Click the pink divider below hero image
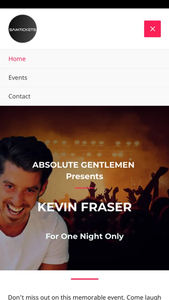Image resolution: width=169 pixels, height=300 pixels. coord(85,279)
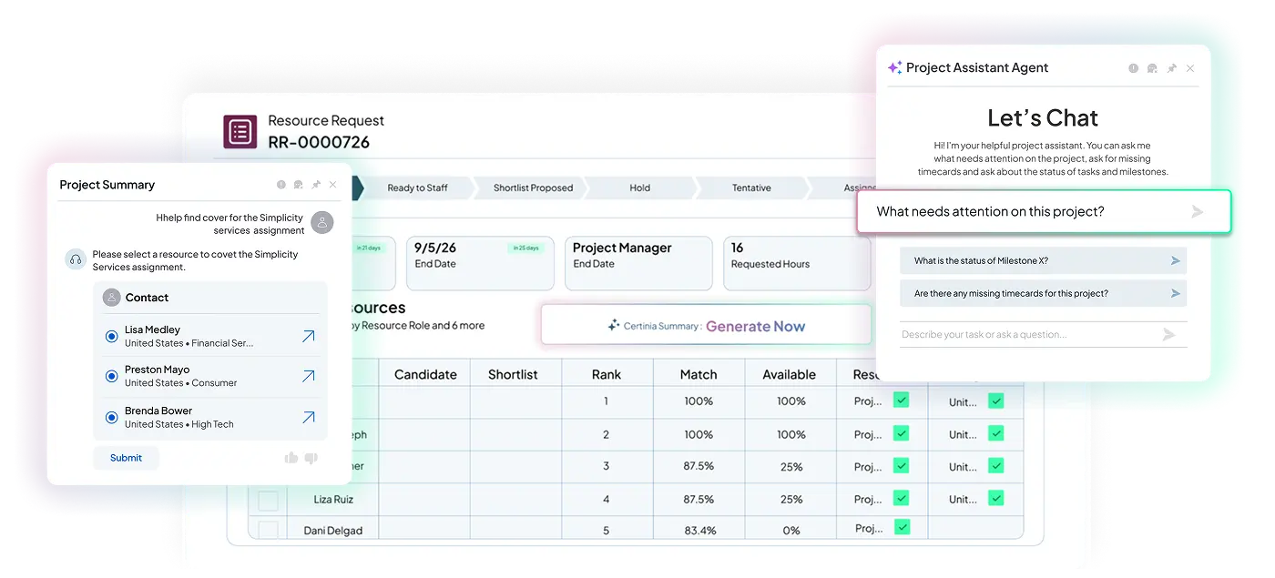Open Brenda Bower's record with arrow icon
Image resolution: width=1275 pixels, height=578 pixels.
pyautogui.click(x=308, y=418)
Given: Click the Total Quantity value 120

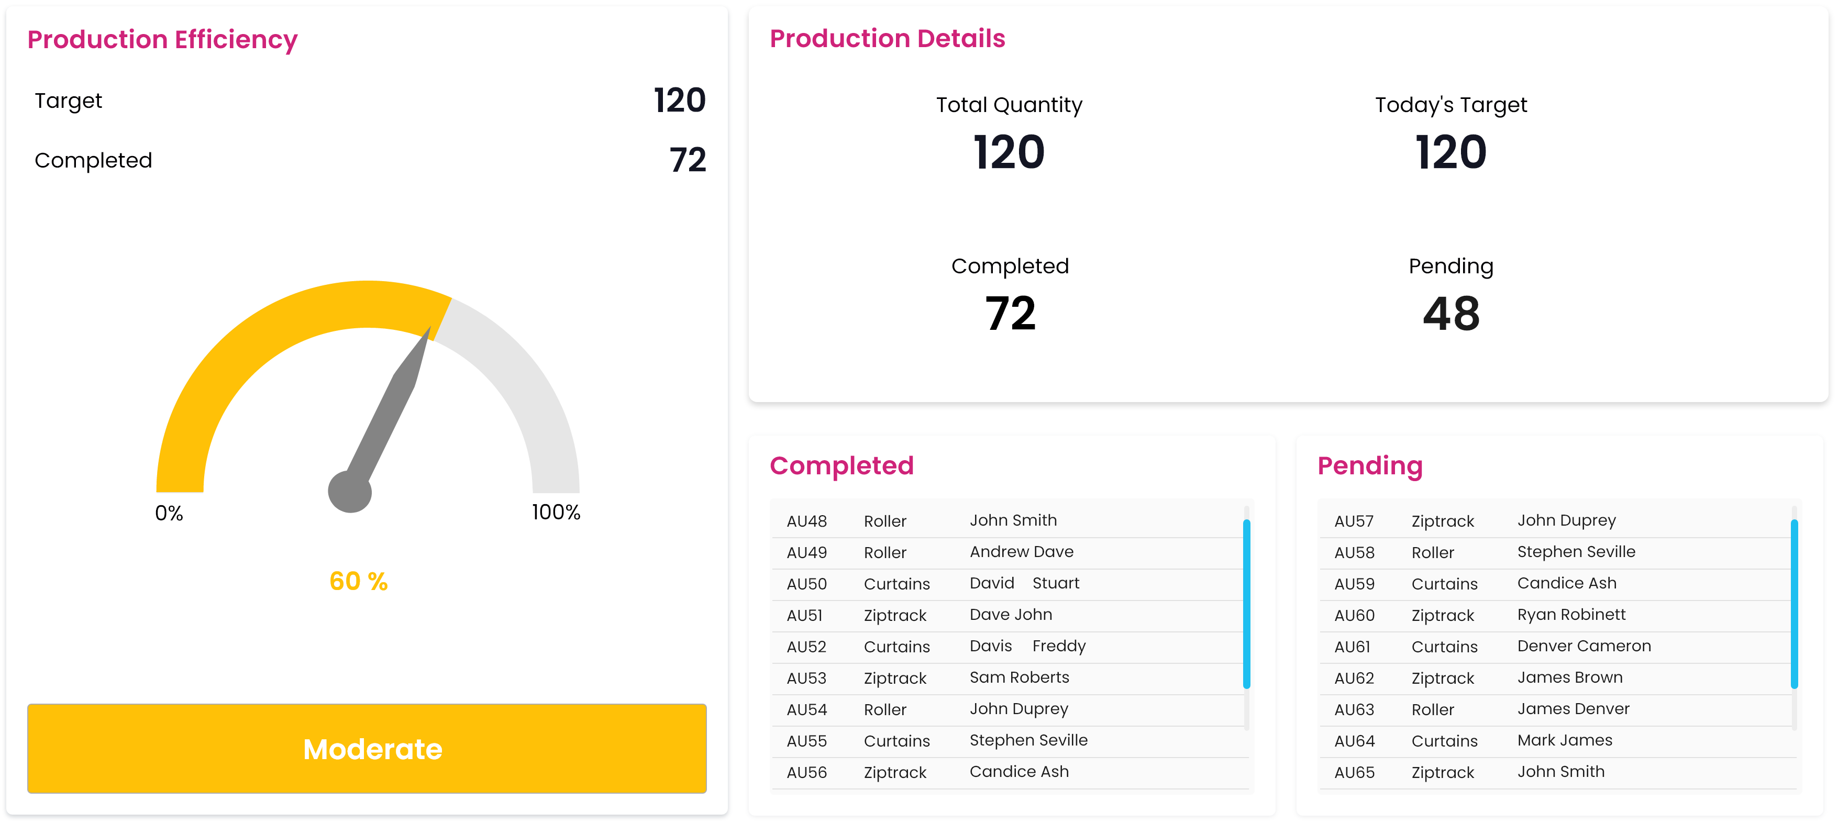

> **How to complete this task**
Output the data above exactly; pictures do not belong in the copy.

> **Task response**
Click the pink divider below hero image
Image resolution: width=169 pixels, height=300 pixels. coord(85,279)
Open Brenda Bower's record with arrow icon
Image resolution: width=1275 pixels, height=578 pixels.
pyautogui.click(x=308, y=418)
Given: Click the Total Quantity value 120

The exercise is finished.